The SNP have refused to comment on speculation that Rab C. Nesbitt could be brought in to replace Salmond if the election campaign is not a success.

“Yes, we understand that there are lots of people who identify with Rab C. Nesbitt across Scotland,” said an SNP spokesperson, “but the fact remains that he’s a fictional character, and it just isn’t possible to get him to hold a parliamentary seat.

“It sounds to me like there are some people south of the border who have been associating the SNP with lazy national stereotypes, instead of examining our policies.”

Meanwhile, the Scottish character from The Russ Abbott Show was unavailable for comment, although friends say that he uttered an emphatic “I’ll see you Jimmy!” upon discussing the matter recently.

TV debate won by that other bloke

In Politics on April 16, 2010 at 10:11

The other bloke

The first televised debate in British political history was last night won by the bloke who isn’t the Prime Minister, or the leader of the Conservatives. 

Polls reported that the man, who nobody seems to recognise, won the debate with as much as 61% of those watching voting in favour of him, despite the fact that they had little or no idea of who he was.

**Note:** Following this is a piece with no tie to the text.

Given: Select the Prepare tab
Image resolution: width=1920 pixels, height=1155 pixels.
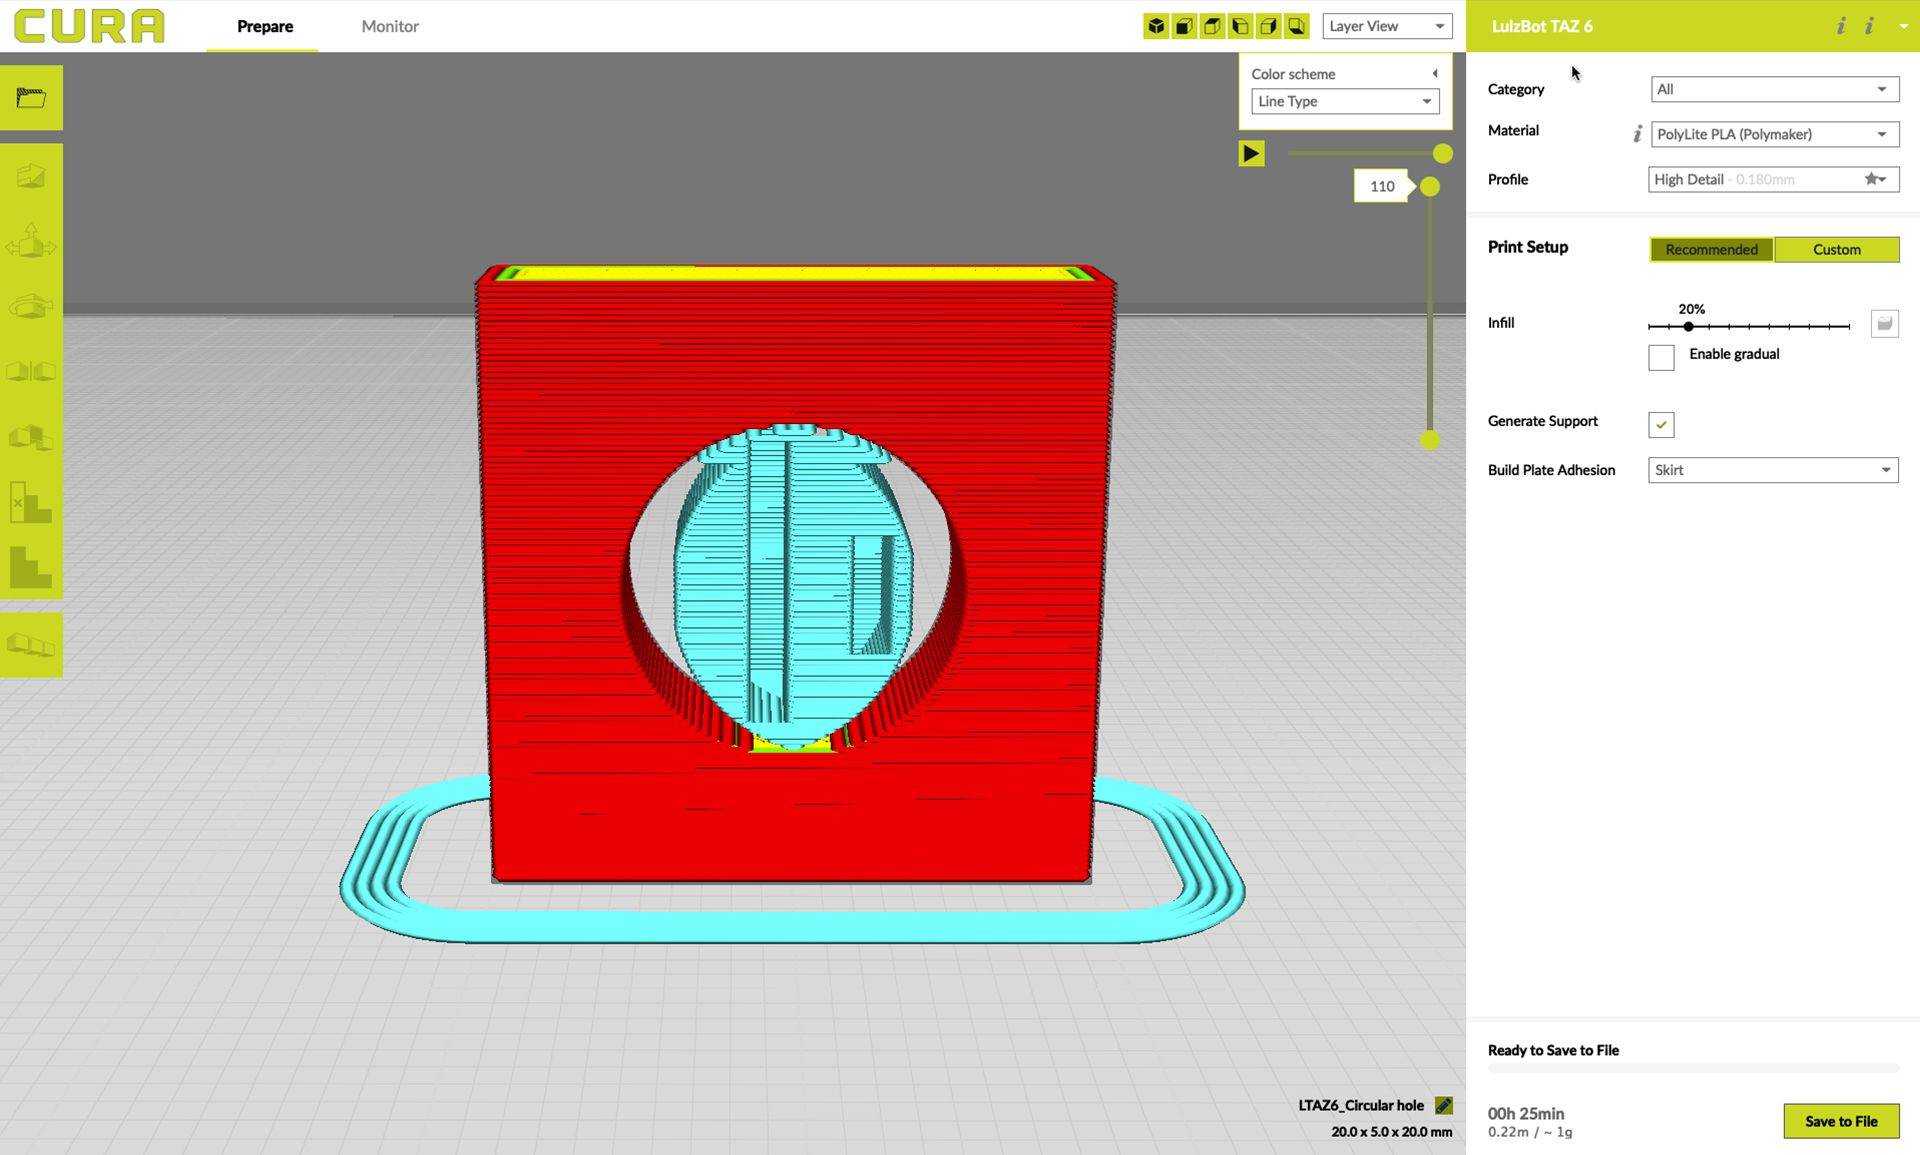Looking at the screenshot, I should pos(264,26).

People all over the country were desperately trying to remember who the mysterious ‘other man’ was following last night’s broadcast.

“He looked a little bit like David Cameron, only a little thinner in the face, and with a yellow tie,” said BBC political editor Nick Robinson.  “From this, we can deduce two things. 

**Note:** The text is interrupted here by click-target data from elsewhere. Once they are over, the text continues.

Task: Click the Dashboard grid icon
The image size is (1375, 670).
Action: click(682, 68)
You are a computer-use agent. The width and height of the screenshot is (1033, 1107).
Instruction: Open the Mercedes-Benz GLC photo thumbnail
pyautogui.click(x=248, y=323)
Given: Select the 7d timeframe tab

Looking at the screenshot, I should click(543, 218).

“Firstly, that his favourite colour is yellow, and secondly, that he seems to have an interest in politics.  I suppose that explains why he was taking part in the debate, to some extent, but beyond that, I haven’t got a clue.”

Although the general consensus was that the man had won the debate, there seemed to be a great deal of confusion over what exactly had given him the edge.

“It’s difficult to say why I thought he did well,” said Daniel Lott, 21, a student at Durham University.  “Although I did like the way he didn’t say ‘sh*t’ or ‘bum’ at all during the debate.  Not even once. 

“I suppose you could say the same for Brown and Cameron, too, but I particularly admired the way the other guy didn’t say those words.  It’s as though casual swearing was the last thing on his mind.  Brilliant.”

“I thought he had a smashing suit on,” said Mavis Thrower, 72, from Dorset.  “”Plus, his hair was very neat and tidy.  I think that’s the sort of thing we should be looking for in the next Prime Minister.  Smart clothes, and nice hair.”

The 90-minute debate was the first time that the British public had been given an opportunity to see the two political party leaders, plus another bloke, debate matters of policy. 

“Do any of you actually know who I am?” asked the man at the end of the debate, as Gordon Brown and David Cameron turned to each other and shrugged.

It is unclear at this point whether or not the man will be invited to join in the next two debates.

“He did quite well, so why not have him back?” concluded Nick Robinson.  “Maybe by then we’ll have some kind of idea who he is, and why he’s there?”